[Excerpt from a dataset]
============================================================

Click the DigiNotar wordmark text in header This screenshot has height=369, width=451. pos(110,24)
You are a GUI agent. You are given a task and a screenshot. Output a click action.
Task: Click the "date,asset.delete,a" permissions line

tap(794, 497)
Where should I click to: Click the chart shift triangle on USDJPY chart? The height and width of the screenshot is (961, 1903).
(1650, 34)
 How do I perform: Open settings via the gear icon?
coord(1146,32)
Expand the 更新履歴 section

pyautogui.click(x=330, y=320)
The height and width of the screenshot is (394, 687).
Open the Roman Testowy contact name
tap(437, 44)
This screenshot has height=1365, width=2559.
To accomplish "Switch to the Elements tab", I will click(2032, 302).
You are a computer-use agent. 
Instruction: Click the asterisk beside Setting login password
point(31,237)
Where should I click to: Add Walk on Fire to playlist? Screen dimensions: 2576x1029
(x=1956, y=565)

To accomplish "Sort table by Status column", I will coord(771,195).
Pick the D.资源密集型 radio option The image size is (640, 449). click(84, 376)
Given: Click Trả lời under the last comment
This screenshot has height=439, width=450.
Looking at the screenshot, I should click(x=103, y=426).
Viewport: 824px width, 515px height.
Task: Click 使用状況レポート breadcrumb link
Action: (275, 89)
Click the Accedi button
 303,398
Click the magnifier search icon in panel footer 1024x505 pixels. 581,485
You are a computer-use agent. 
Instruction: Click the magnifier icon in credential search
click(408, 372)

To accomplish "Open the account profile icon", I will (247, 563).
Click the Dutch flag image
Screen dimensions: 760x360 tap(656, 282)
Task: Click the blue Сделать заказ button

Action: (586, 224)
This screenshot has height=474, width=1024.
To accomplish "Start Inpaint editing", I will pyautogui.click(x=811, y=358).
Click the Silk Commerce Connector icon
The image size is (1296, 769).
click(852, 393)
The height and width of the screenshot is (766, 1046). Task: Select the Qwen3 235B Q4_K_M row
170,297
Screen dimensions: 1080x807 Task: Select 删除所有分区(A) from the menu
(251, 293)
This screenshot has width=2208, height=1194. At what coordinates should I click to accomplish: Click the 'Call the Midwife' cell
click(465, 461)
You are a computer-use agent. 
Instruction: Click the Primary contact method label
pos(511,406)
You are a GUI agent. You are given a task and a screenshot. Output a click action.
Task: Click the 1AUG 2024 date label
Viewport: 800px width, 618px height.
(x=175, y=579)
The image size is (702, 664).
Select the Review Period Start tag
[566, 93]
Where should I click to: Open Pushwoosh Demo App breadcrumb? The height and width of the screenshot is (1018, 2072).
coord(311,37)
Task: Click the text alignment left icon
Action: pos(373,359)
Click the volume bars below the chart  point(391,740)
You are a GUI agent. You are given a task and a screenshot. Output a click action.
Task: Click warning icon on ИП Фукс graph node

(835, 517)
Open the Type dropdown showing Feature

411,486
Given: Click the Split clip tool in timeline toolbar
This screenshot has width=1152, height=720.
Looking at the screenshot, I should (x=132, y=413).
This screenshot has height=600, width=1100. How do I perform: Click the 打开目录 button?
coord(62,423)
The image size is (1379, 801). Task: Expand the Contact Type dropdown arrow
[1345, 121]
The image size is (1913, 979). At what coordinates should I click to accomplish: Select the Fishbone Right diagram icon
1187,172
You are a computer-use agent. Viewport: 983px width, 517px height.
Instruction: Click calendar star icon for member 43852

============================================================

WHAT IS NEEDED:
Copy out the data above, line for line, with no changes.

CORRECT RESPONSE:
Click the DigiNotar wordmark text in header This screenshot has height=369, width=451. pos(110,24)
You are a GUI agent. You are given a task and a screenshot. Output a click action.
Task: Click the "date,asset.delete,a" permissions line

tap(794, 497)
Where should I click to: Click the chart shift triangle on USDJPY chart? The height and width of the screenshot is (961, 1903).
(1650, 34)
 How do I perform: Open settings via the gear icon?
coord(1146,32)
Expand the 更新履歴 section

pyautogui.click(x=330, y=320)
The height and width of the screenshot is (394, 687).
Open the Roman Testowy contact name
tap(437, 44)
This screenshot has height=1365, width=2559.
To accomplish "Switch to the Elements tab", I will click(2032, 302).
You are a computer-use agent. 
Instruction: Click the asterisk beside Setting login password
point(31,237)
Where should I click to: Add Walk on Fire to playlist? Screen dimensions: 2576x1029
(x=1956, y=565)

To accomplish "Sort table by Status column", I will coord(771,195).
Pick the D.资源密集型 radio option The image size is (640, 449). click(84, 376)
Given: Click Trả lời under the last comment
This screenshot has height=439, width=450.
Looking at the screenshot, I should click(x=103, y=426).
Viewport: 824px width, 515px height.
Task: Click 使用状況レポート breadcrumb link
Action: (275, 89)
Click the Accedi button
 303,398
Click the magnifier search icon in panel footer 1024x505 pixels. 581,485
You are a computer-use agent. 
Instruction: Click the magnifier icon in credential search
click(408, 372)

To accomplish "Open the account profile icon", I will (247, 563).
Click the Dutch flag image
Screen dimensions: 760x360 tap(656, 282)
Task: Click the blue Сделать заказ button

Action: (586, 224)
This screenshot has height=474, width=1024.
To accomplish "Start Inpaint editing", I will pyautogui.click(x=811, y=358).
Click the Silk Commerce Connector icon
The image size is (1296, 769).
click(852, 393)
The height and width of the screenshot is (766, 1046). Task: Select the Qwen3 235B Q4_K_M row
170,297
Screen dimensions: 1080x807 Task: Select 删除所有分区(A) from the menu
(251, 293)
This screenshot has width=2208, height=1194. At what coordinates should I click to accomplish: Click the 'Call the Midwife' cell
click(465, 461)
You are a computer-use agent. 
Instruction: Click the Primary contact method label
pos(511,406)
You are a GUI agent. You are given a task and a screenshot. Output a click action.
Task: Click the 1AUG 2024 date label
Viewport: 800px width, 618px height.
(x=175, y=579)
The image size is (702, 664).
Select the Review Period Start tag
[566, 93]
Where should I click to: Open Pushwoosh Demo App breadcrumb? The height and width of the screenshot is (1018, 2072).
coord(311,37)
Task: Click the text alignment left icon
Action: pos(373,359)
Click the volume bars below the chart  point(391,740)
You are a GUI agent. You are given a task and a screenshot. Output a click action.
Task: Click warning icon on ИП Фукс graph node

(835, 517)
Open the Type dropdown showing Feature

411,486
Given: Click the Split clip tool in timeline toolbar
This screenshot has width=1152, height=720.
Looking at the screenshot, I should (x=132, y=413).
This screenshot has height=600, width=1100. How do I perform: Click the 打开目录 button?
coord(62,423)
The image size is (1379, 801). Task: Expand the Contact Type dropdown arrow
[1345, 121]
The image size is (1913, 979). At what coordinates should I click to accomplish: Select the Fishbone Right diagram icon
1187,172
You are a computer-use agent. Viewport: 983px width, 517px height.
Instruction: Click calendar star icon for member 43852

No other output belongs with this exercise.